"(…) a angústia é um sentimento peculiar do «drama como movimento que se ignora», ou do falso movimento, que se agita tanto mais quanto suspeita não passar de uma aparência ou uma máscara do verdadeiro movimento. Kierkegaard, Sartre, Heidegger prestaram especial atenção a este sentimento difuso, indeterminado, quase inqualificado, que o homem encontraria dentro de si como inerente à sua mesma condição vivente. Mas terá a angústia, tal como a descreve a fenomenologia existencialista, isto é, como um sentimento incausado, porque consubstancial ao ser humano, terá a angústia realmente um valor universal, transcendente às filosofias, às civilizações e às culturas? A sua presença quase exclusiva nos países da Europa Central, particularmente no triângulo constituído pelos países nórdicos, pela França e pela Alemanha, não indicará ao invés que se trata de um sentimento decorrente naturalmente do teor de determinadas perspectivas filosóficas? E estas perspectivas filosóficas, nascidas na era da industria, da técnica e da sociologia, não resultarão afinal da queda do movimento, detido na problemática do ser em situação estática?
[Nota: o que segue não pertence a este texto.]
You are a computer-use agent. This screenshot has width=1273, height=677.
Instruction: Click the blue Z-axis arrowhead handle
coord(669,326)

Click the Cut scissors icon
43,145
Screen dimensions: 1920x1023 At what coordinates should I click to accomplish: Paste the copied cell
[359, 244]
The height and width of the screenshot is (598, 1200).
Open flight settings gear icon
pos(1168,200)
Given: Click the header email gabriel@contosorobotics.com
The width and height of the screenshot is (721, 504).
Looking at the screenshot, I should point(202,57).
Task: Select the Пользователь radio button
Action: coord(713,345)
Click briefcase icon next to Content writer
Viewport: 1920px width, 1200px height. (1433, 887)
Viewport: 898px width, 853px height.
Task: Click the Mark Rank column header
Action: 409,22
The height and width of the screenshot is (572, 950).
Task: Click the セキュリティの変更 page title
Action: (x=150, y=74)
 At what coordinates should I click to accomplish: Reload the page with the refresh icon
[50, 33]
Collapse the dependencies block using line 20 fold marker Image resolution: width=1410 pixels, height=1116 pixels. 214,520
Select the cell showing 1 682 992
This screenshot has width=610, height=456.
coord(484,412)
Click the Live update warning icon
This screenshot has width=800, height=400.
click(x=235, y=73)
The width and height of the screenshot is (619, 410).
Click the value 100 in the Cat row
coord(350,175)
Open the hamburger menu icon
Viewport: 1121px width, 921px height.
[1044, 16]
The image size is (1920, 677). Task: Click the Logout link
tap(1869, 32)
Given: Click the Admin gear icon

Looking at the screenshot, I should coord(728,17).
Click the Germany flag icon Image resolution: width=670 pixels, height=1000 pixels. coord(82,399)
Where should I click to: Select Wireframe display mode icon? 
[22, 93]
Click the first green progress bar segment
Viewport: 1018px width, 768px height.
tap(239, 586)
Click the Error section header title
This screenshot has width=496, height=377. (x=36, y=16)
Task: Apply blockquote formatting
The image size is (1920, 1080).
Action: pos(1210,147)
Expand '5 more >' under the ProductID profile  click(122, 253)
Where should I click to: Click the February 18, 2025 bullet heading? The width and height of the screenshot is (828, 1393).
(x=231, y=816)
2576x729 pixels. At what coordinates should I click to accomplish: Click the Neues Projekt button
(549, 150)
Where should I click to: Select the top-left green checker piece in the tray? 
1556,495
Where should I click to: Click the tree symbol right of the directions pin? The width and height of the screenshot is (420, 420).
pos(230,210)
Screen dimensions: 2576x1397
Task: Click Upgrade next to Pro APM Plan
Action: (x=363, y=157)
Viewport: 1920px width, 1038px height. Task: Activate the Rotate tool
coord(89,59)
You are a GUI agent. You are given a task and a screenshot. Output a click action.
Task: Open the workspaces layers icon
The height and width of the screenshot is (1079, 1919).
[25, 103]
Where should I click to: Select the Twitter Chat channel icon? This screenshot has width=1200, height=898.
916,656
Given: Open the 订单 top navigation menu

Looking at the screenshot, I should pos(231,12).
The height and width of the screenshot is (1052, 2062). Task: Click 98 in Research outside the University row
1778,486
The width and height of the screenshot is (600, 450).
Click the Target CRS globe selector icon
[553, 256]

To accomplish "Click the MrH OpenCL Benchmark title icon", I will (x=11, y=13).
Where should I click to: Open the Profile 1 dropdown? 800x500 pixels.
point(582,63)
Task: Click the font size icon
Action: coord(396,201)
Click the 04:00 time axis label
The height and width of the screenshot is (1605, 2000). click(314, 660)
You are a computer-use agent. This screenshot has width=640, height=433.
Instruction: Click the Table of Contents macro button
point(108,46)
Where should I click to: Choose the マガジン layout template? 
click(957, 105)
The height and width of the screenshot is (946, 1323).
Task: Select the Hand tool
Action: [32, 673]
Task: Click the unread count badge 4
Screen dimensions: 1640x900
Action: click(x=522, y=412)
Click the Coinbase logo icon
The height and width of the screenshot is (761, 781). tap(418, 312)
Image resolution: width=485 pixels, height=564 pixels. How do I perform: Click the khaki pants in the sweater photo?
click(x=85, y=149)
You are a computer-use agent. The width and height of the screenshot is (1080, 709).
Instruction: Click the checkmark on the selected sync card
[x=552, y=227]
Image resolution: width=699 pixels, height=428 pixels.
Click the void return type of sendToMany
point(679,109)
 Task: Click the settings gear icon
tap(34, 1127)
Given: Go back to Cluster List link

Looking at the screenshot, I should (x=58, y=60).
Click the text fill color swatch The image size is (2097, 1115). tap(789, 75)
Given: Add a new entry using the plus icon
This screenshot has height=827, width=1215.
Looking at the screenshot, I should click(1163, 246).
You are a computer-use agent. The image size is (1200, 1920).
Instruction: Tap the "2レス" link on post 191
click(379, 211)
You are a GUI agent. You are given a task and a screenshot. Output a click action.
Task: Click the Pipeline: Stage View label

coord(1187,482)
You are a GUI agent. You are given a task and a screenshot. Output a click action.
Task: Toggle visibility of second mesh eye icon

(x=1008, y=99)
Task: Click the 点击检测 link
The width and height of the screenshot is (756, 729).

Efectivamente, a dialéctica do ser e do nada, a oposição entre o ser e o não ser, geradores dos sentimentos de desespero, de desgarramento e, principalmente, de angústia, tal como surge descrita em Heidegger ou em Sartre, seriam inconcebíveis numa filosofia dinâmica, porque, se o nada representa a coisificação de um estado-limite, o não-ser é um artificio gramatical que perde realidade quando transposto para termos vitais. Assim, as ucronias apenas subsistem com todo o seu poder de atracção enquanto são garantidas por sistemas em queda para o estatismo. De igual modo, os conceitos de progresso circulam dentro do mesmo tipo de sistema, propondo caminhos aparentemente válidos para a ucronia ou para a utopia."
António Quadros
O Movimento do Homem
Sociedade de Expansão Cultural (1963)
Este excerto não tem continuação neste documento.